Bali się, że hala złoży się jak domek z kart. Duży pożar w Wieluniu

Płomienie pojawiły się po godz. 10
Płomienie pojawiły się po godz. 10
Źródło: TVN24 Łódź

Blisko 20 zastępów straży pożarnej walczyło z pożarem, który wybuchł w hali lakierni w Wieluniu (woj. łódzkie). - To była bardzo trudna i wymagająca akcja. Na szczęście nie ma osób poszkodowanych - raportują strażacy.

Ogień w hali przy ul. Fabrycznej pojawił się przed godziną 10.
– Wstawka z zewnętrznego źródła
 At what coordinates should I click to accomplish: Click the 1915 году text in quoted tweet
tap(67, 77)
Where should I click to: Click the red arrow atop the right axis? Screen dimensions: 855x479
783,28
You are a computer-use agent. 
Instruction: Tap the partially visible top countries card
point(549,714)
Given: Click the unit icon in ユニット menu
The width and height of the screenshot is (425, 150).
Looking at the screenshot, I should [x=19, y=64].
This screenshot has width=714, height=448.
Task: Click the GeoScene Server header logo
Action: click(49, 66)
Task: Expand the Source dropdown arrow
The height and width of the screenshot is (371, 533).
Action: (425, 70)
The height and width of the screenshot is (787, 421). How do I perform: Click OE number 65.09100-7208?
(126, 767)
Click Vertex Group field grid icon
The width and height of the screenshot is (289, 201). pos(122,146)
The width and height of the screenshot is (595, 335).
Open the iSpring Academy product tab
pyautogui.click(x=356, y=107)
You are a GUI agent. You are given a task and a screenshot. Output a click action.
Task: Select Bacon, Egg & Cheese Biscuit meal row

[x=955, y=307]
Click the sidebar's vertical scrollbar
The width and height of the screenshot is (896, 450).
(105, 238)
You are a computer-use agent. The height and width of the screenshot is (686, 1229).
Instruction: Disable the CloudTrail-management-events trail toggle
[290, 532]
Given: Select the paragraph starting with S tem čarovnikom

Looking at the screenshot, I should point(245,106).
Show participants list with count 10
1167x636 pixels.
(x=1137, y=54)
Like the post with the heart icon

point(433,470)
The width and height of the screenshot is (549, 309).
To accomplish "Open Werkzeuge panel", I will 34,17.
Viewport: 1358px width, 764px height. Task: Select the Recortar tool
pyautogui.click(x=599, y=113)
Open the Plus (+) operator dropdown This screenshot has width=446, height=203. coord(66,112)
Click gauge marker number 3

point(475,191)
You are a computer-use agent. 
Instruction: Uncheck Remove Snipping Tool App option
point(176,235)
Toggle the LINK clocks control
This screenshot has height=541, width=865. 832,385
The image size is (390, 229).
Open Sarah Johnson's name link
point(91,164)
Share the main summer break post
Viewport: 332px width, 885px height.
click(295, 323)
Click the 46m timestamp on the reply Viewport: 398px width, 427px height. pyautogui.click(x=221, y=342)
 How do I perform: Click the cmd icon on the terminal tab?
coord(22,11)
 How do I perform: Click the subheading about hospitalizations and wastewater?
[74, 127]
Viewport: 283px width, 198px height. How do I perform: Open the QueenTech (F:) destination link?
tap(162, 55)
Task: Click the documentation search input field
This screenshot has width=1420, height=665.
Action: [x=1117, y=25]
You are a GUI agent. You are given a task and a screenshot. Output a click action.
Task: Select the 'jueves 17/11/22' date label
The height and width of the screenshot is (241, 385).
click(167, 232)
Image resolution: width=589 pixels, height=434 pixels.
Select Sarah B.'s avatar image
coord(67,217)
- Już po przyjeździe strażaków na miejsce płomienie przeniosły się na drugą halę - informuje mł. kpt. Grzegorz Kasprzyczak ze straży pożarnej w Wieluniu.

Akcja była skomplikowana, bo konstrukcja budynku jest stalowa. Strażacy obawiali się, że pod wpływem temperatury może ona "złożyć" się do środka. Ze względów bezpieczeństwa działania gaśnicze były więc prowadzone z zewnątrz - za pomocą trzech podnośników hydraulicznych.

Żywioł udało się opanować po godz. 13.

Bez poszkodowanych

Z hali, w której doszło do wybuchu pożaru ewakuowanych zostało 18 osób.

- Wszyscy pracownicy zakładów, również z innych budynków, zostali już ewakuowani. Na szczęście nie mamy informacji o tym, żeby ktokolwiek ucierpiał - podkreśla mł. kpt. Kasprzyczak.